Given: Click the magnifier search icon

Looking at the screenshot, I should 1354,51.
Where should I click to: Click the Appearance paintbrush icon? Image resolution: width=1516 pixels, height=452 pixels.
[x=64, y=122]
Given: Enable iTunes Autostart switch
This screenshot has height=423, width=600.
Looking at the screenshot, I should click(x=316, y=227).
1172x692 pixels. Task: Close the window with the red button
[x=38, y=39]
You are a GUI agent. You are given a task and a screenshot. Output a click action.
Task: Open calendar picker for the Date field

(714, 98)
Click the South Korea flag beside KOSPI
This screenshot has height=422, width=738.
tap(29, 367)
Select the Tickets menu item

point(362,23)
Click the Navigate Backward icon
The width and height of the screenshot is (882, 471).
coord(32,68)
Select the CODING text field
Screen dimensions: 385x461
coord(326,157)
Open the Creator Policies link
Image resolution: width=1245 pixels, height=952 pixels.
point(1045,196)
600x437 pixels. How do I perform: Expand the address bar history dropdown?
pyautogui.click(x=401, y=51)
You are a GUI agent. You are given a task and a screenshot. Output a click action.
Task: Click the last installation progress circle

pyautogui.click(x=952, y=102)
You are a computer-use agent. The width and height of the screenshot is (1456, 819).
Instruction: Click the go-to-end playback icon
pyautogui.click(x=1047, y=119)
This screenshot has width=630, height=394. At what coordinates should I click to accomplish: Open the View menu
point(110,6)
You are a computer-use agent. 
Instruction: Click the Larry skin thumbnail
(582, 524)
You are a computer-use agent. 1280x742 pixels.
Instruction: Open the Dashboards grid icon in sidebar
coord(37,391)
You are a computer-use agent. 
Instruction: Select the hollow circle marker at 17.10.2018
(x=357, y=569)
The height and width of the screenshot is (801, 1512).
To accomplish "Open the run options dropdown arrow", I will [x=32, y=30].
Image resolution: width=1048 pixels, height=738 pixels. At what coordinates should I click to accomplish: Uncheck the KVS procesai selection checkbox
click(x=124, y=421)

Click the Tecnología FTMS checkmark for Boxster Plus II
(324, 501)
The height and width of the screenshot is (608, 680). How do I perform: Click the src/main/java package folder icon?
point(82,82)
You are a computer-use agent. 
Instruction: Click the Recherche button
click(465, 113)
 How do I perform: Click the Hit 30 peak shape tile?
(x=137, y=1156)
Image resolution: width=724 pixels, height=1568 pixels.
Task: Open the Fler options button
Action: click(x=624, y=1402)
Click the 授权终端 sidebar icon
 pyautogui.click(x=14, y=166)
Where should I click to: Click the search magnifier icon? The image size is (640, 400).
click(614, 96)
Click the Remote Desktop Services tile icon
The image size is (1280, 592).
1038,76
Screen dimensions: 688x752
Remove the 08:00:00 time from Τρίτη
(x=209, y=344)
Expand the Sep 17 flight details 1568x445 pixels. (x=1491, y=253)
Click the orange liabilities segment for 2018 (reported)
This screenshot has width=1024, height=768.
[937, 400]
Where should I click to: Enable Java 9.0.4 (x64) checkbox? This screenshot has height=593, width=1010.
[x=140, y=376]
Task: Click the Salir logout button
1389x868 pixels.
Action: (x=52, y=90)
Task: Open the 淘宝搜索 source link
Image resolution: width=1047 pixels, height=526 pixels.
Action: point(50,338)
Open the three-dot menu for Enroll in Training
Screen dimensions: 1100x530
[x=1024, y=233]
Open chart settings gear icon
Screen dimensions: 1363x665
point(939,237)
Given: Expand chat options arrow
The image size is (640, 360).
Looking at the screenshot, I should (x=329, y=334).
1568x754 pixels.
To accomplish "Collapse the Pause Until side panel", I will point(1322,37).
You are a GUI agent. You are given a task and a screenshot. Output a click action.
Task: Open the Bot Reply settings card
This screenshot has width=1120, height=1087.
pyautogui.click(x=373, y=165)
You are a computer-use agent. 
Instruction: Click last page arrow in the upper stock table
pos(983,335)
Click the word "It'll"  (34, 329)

_EXERCISE REQUIREMENTS_:
The word "will" is the filter: copy every line of the listing above that contains it.

_RESPONSE TO THE EXERCISE_:
To accomplish "Open the run options dropdown arrow", I will [x=32, y=30].
To accomplish "Collapse the Pause Until side panel", I will point(1322,37).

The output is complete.